My Musings

Friday, March 7, 2008

Are All Christians In A Hurry?

The great thing about the Internet is that everything is just a click away. If you’re interested in finding information, all you have to do is key a few words into the address bar of your browser and within seconds you will have all the facts, statistics, articles, and reviews that you might need. If you’re interested in purchasing something, you have only to reach as far as your back pocket to find what you want. Grab your credit card and browse an online marketplace to make instant purchases. You can even order home-delivery pizza from several major franchises directly through their websites.

This kind of convenience seems to be the end-goal of every major industry. Fast food restaurants attempt to fill your drive-thru order in as little time as possible. Television networks try to provide you with your favorite TV shows according to your busy schedule through Tivo or On-Demand Pay-Per-View programming. Some stores even allow you to have your groceries delivered directly to your home.
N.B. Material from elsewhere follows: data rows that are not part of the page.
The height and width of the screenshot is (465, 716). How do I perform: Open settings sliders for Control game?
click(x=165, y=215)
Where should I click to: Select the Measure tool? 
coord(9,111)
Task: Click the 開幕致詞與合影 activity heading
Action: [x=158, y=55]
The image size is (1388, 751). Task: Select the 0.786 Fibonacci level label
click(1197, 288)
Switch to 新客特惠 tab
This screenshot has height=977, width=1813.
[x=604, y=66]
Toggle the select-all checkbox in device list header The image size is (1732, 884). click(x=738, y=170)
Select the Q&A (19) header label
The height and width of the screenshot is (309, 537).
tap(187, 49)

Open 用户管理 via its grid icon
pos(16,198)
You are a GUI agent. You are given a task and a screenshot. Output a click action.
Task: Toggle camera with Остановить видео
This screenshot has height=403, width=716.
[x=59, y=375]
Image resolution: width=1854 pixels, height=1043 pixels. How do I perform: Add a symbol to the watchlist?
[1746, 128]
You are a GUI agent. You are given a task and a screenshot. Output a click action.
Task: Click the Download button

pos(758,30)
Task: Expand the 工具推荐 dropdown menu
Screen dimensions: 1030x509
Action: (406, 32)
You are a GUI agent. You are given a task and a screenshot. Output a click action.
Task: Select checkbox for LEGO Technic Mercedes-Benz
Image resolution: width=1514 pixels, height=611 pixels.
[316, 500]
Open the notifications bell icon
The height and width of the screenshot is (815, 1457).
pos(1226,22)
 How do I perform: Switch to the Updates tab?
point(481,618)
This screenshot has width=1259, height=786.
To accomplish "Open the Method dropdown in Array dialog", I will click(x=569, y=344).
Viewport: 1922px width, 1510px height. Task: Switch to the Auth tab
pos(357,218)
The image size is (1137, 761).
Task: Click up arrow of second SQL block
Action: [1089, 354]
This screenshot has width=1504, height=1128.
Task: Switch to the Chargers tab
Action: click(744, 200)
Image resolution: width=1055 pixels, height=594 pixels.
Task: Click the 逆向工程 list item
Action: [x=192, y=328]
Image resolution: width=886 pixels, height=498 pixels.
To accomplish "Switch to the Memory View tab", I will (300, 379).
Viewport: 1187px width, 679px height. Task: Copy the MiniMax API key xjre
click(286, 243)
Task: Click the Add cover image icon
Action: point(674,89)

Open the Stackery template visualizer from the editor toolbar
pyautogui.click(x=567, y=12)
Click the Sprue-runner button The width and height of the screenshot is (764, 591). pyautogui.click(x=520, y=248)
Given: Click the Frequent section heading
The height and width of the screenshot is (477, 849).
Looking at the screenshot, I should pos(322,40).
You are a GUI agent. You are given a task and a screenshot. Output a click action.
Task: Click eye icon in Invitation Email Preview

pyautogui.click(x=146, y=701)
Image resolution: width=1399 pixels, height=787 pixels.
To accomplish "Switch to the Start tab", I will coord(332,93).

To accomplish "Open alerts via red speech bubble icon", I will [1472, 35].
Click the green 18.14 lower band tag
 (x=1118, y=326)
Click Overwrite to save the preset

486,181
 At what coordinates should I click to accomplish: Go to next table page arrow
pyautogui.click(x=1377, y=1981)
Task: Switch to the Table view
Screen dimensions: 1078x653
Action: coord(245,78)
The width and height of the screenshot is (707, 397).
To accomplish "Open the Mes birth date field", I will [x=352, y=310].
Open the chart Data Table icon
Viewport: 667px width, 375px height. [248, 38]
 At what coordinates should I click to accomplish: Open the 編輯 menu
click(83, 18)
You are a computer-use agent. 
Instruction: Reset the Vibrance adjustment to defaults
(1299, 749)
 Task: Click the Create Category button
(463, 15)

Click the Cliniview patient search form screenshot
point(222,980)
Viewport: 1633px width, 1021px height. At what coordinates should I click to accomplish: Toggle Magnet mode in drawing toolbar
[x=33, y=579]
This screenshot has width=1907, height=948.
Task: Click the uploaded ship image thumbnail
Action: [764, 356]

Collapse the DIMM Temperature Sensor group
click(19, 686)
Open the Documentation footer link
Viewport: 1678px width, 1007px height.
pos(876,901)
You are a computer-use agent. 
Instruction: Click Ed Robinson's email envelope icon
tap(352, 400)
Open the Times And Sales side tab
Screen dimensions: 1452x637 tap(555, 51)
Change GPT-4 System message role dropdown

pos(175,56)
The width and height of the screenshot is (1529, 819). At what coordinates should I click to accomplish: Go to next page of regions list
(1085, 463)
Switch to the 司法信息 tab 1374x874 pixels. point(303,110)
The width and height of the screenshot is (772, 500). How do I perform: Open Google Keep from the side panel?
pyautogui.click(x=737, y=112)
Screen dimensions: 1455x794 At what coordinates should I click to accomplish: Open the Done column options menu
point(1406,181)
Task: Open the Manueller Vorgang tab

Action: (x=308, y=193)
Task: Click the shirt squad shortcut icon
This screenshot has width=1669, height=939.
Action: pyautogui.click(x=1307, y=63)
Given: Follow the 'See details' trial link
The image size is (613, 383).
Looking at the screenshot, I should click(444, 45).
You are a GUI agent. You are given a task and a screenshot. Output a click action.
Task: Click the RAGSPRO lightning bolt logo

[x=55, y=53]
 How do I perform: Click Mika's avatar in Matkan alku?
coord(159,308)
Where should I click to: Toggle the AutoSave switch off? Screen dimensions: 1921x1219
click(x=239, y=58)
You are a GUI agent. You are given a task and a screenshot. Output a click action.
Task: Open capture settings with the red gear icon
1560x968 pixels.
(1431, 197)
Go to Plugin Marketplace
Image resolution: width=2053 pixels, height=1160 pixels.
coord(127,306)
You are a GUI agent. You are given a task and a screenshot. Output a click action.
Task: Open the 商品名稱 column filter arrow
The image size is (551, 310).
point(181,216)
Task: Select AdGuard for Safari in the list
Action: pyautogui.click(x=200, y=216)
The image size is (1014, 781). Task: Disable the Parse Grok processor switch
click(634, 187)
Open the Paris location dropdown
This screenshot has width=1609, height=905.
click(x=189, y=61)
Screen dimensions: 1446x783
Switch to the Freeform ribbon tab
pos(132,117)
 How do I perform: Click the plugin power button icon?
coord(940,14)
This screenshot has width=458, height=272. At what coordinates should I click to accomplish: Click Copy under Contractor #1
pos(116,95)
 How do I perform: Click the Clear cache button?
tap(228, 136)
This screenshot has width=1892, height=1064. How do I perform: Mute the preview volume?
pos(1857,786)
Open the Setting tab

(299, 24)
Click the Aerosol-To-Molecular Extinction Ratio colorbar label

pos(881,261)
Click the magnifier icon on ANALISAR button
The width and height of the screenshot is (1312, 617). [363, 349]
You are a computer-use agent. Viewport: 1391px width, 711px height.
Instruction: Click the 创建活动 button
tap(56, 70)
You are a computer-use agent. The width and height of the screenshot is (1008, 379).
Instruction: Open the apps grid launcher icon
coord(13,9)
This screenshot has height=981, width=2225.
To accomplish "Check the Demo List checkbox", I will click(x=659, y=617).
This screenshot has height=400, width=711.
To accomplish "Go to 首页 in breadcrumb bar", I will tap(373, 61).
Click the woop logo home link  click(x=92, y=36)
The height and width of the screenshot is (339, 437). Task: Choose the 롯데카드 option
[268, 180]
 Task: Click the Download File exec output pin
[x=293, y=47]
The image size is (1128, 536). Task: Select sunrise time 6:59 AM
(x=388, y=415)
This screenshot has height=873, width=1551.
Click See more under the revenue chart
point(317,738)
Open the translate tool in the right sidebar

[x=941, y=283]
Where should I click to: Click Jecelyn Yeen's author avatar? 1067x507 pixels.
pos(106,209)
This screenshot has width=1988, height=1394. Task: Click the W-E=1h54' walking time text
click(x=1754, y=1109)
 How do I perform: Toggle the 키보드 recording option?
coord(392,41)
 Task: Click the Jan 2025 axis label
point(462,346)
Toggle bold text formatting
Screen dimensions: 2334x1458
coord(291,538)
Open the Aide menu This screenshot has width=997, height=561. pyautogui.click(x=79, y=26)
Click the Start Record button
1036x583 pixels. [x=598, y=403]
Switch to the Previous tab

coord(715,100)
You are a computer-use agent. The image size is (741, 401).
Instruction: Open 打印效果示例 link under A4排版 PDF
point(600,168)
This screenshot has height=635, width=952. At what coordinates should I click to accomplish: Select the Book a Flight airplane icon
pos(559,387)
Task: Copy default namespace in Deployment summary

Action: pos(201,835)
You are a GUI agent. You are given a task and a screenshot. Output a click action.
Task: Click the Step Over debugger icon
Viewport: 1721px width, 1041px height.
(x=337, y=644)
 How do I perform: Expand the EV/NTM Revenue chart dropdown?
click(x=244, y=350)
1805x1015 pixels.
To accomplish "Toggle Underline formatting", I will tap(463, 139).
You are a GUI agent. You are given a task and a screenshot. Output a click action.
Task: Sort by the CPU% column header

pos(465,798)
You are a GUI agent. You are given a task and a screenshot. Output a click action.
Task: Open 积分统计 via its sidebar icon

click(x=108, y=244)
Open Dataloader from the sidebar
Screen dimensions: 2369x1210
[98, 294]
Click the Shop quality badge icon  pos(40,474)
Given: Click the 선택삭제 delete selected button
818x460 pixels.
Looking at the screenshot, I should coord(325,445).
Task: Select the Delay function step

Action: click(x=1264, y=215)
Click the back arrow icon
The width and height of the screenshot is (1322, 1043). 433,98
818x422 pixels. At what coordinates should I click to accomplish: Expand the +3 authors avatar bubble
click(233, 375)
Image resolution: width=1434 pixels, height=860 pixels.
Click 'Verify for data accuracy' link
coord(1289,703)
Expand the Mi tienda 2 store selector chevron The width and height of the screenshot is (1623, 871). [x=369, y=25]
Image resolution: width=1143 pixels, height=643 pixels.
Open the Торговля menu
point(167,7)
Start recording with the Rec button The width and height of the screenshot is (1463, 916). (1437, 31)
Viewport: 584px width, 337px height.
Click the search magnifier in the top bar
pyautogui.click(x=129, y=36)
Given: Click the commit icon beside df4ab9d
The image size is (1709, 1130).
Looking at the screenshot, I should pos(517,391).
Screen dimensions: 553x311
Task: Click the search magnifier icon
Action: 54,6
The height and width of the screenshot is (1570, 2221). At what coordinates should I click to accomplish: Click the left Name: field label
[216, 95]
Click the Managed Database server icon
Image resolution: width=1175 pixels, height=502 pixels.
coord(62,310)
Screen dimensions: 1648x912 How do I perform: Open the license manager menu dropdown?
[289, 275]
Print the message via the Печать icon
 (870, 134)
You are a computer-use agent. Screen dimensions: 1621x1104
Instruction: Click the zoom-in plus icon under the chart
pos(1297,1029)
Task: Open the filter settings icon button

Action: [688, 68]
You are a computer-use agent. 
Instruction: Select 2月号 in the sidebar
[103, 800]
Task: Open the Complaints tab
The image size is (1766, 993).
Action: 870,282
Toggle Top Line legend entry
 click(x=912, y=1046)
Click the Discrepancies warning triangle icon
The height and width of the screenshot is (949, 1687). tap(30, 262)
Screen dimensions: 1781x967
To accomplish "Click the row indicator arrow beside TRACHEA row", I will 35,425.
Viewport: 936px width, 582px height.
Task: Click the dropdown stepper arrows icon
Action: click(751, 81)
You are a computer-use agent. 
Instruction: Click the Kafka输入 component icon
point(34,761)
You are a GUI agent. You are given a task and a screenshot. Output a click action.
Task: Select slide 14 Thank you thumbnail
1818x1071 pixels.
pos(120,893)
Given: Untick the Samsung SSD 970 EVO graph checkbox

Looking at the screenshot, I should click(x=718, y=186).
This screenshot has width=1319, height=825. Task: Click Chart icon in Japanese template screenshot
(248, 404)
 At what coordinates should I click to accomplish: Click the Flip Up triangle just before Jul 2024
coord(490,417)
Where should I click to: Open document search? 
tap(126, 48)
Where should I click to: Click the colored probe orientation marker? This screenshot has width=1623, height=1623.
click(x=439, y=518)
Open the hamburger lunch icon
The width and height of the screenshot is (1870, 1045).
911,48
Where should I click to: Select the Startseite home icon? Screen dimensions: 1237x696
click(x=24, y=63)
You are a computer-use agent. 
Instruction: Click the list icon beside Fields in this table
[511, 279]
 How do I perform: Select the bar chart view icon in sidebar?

By now, your probably beginning to get the idea.

Convenience vs. Character

Most people have been conditioned by these luxuries into what I like to call an ‘instant gratification mindset.’ People with this mindset always seem to be in a hurry. They want things now, and I mean right now! They are in a hurry to get things they want, in a hurry to make a lot of money through get-rich-quick schemes, in a hurry to see something finished that normally requires a lot of time and hard work and, last but not least, in a hurry to see results.

Years ago there was a maxim: Patience is a virtue. A few generations ago, Americans believed that the key to being wealthy was through years of hard work and a solid buy-and-hold investing strategy. Former generations of Americans avoided debt like the plague. They would never have imagined putting a new pair of shoes on a credit card since they wouldn’t have enough money to pay for them for a few more months. They saved and spent only the money they had. Theirs was a generation, not of instant gratification, but of patience. The truth in this principle has nearly been forgotten to today’s modern society.

The World's Influence On Christianity

As America continues this downward spiral toward impatience and instant gratification, she seems to be dragging Christianity along for the ride. American Christians seem to typify these same negative character traits leading to a drastic decline in their spirituality and in their ability to positively influence the world.

Christians seem to be living their lives in such a hurry that they neglect the very activities that they were commanded to be doing. Many Christians have stopped praying because they didn’t see instant answers. Many Christians have quit soul-winning because they didn’t claim instant conversions. Many churches have compromised on music, dress, and doctrine because standing for truth didn’t bring instant crowds.

What are your thoughts? Are you one who patiently obeys and serves God or are you neglecting your responsibilities and your stand for truth because you didn’t see instant results?